Tendo nascido na Amadora no ano de 1982 sob o nome de Valium, alteraram o nome para Casablanca em 1988 e gravaram o seu primeiro álbum, "Tanto", em 1990, edição de autor. Mantivemos uma conversa com os irmãos Figueira (João, José e Jorge), sobre esta mítica banda do heavy metal nacional.
P. - Falem-nos um pouco dos vossos
inícios na música, como surgiu a ideia de formar uma banda? Contem-nos um pouco
da vossa história.
João - Era normal ouvirmos música em
casa. Um amigo deu-nos a conhecer bandas como os Deep Purple (“Made in Japan”),
Black Sabbath (“Vol 4”), Sweet (“Fox On The Run”), Suzi Quatro (“48 Crash”,
“Can The Can”), Nazareth (“Hair Of The Dog”), entre outras. Ele também tinha
comprado uma guitarra acústica que de vez em quando nos emprestava: fomos
aprendendo a tocar, até que, um dia, a nossa mãe decidiu comprar uma para nós e
um pequeno livro de músicas e acordes. A minha área era mais aprender acordes
para descobrir novos sons e dedilhados; o Jorge era mais para a área dos solos
e o Zé ficou no baixo. Começou a ideia de formar uma banda, mas faltava
baterista e vocalista.
P. - Quais as principais
dificuldades com que se deparavam nessa altura em que formaram os Valium?
P. - E quais as vossas principais
influências e grupos favoritos no início da banda?
João - As que já foram referidas
anteriormente e outras que fomos descobrindo: Van Halen, Iron Maiden, Sex
Pistols, Ramones, Motorhead, AC/DC, Manowar, Whitesnake, Metallica, Anthrax,
Pantera, Accept, entre outras.
P. - Começaram logo como banda de
originais, ou no início concentravam-se mais em versões?
José - Começámos como banda de
originais.
P. - Em 1984, deu-se o primeiro
festival de heavy metal em Portugal, que contou com a vossa participação, era a
confirmação de um estilo de música que procurava impor-se?
João – O heavy metal já existia, mas
era um pouco obscuro. Apenas as chamadas “Rádios Piratas” tinham programas
específicos com este género de música. Começaram a surgir grupos que
desenvolviam a divulgação através de fanzines e gravações de algumas bandas.
Jorge
– Esse primeiro festival foi, justamente, a sequência lógica.
P. - Como caracterizam de uma forma
geral, os primeiros passos do heavy metal em Portugal?
João - Ingénuo no bom sentido: havia um
bom espírito de apreciar o que era feito pelas bandas, sendo as sessões no Rock
Rendez Vous um exemplo.
----------
OBJETIVO DA TAREFA. Na entrevista aos Casablanca, João conta que os irmãos já dividiam entre si guitarra e baixo quando surgiu a ideia de formar uma banda. O que faltava ainda nessa altura?

MATERIAL FORNECIDO.
----------
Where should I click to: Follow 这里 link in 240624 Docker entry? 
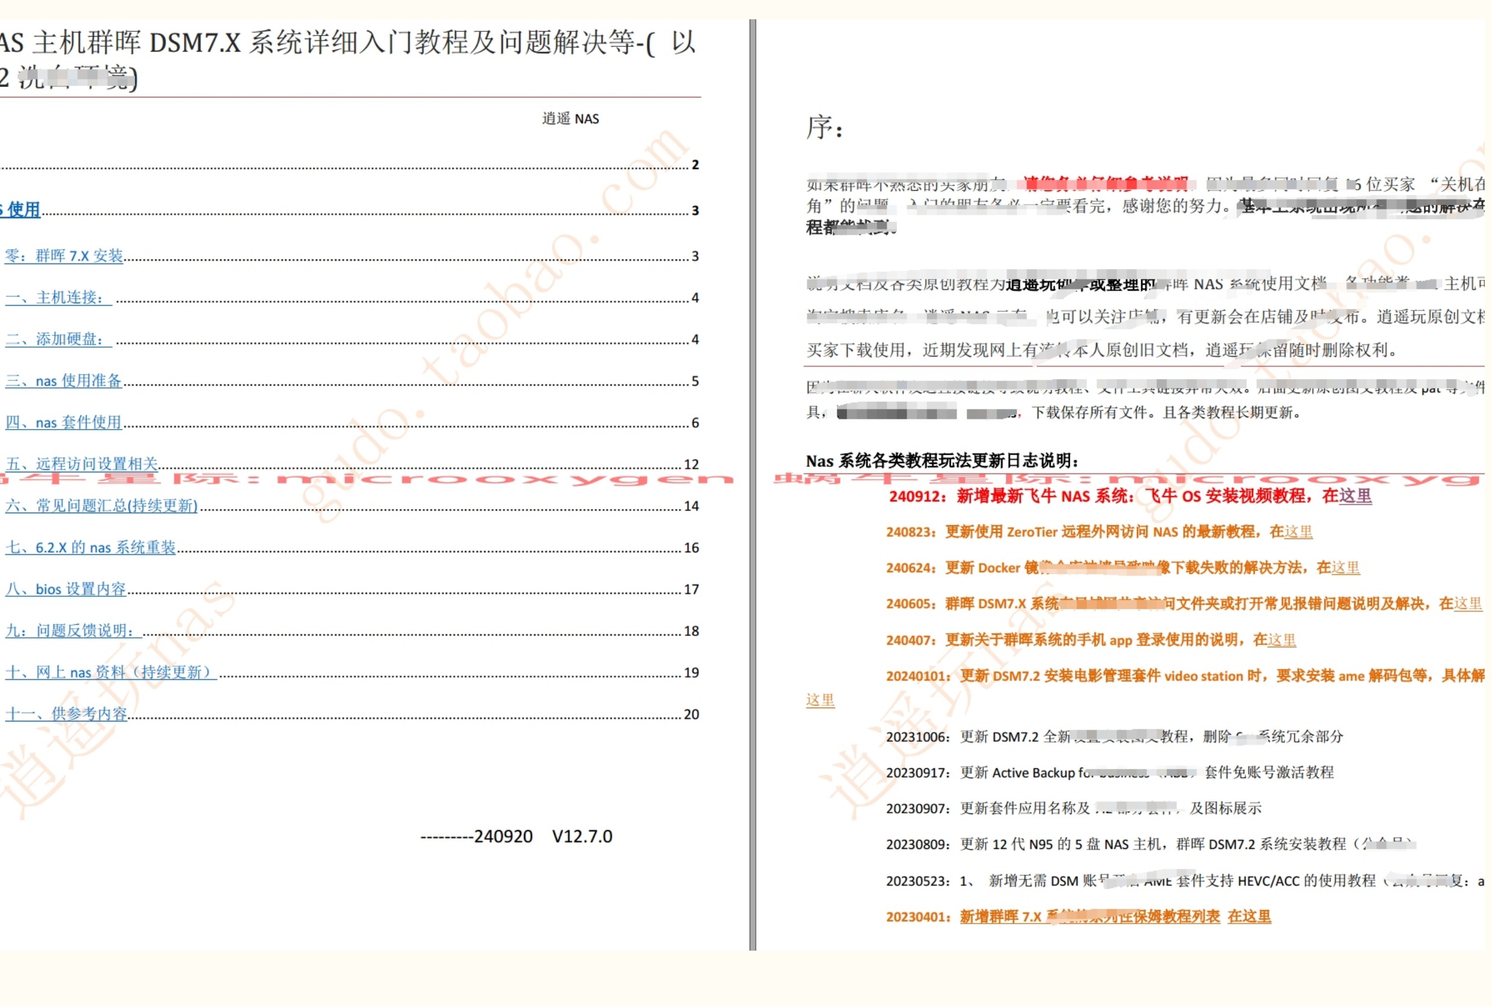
----------
RESULTADO FINAL. Faltavam um baterista e um vocalista.